In the items below, from the first line through the line containing "click(35, 254)", change "Dashboard" to "Overview" and leave everything else the same.

[Rows showing where targets appear]
════════════════════
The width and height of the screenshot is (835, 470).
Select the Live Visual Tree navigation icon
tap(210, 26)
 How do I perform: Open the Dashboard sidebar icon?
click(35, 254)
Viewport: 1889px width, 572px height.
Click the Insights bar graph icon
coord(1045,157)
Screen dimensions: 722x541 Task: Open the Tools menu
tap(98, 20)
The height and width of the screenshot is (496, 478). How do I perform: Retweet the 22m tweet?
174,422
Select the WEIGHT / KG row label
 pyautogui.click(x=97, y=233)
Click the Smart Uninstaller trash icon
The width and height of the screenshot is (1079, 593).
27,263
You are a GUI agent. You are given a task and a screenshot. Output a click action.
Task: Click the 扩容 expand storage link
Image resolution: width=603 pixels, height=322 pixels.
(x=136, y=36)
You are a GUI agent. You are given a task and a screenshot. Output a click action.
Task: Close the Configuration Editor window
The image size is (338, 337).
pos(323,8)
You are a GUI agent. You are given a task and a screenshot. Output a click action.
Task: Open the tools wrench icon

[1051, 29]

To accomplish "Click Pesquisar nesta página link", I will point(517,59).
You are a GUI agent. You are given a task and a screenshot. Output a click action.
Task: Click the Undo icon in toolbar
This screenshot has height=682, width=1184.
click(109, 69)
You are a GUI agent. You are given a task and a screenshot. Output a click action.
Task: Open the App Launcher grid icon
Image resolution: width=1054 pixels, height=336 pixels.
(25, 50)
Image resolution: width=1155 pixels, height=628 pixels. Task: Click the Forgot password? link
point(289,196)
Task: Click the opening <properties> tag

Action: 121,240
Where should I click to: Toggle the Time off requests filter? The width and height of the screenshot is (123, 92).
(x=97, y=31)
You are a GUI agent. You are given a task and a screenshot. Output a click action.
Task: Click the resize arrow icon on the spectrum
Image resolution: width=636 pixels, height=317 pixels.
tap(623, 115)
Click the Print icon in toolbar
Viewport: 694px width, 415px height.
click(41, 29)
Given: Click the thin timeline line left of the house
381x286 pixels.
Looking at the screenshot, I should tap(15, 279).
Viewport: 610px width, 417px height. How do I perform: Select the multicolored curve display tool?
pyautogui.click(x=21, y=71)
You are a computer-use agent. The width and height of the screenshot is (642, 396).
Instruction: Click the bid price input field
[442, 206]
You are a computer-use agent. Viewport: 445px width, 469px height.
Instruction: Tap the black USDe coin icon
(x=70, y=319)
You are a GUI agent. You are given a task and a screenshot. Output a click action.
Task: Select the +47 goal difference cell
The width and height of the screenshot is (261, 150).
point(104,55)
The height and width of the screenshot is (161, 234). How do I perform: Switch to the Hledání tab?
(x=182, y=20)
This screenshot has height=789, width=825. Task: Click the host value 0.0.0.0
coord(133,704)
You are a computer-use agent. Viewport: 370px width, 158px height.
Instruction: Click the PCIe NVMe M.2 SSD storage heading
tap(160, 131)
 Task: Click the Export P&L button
════════════════════
• THE REPLY:
The width and height of the screenshot is (835, 470).
Select the Live Visual Tree navigation icon
tap(210, 26)
 How do I perform: Open the Overview sidebar icon?
click(35, 254)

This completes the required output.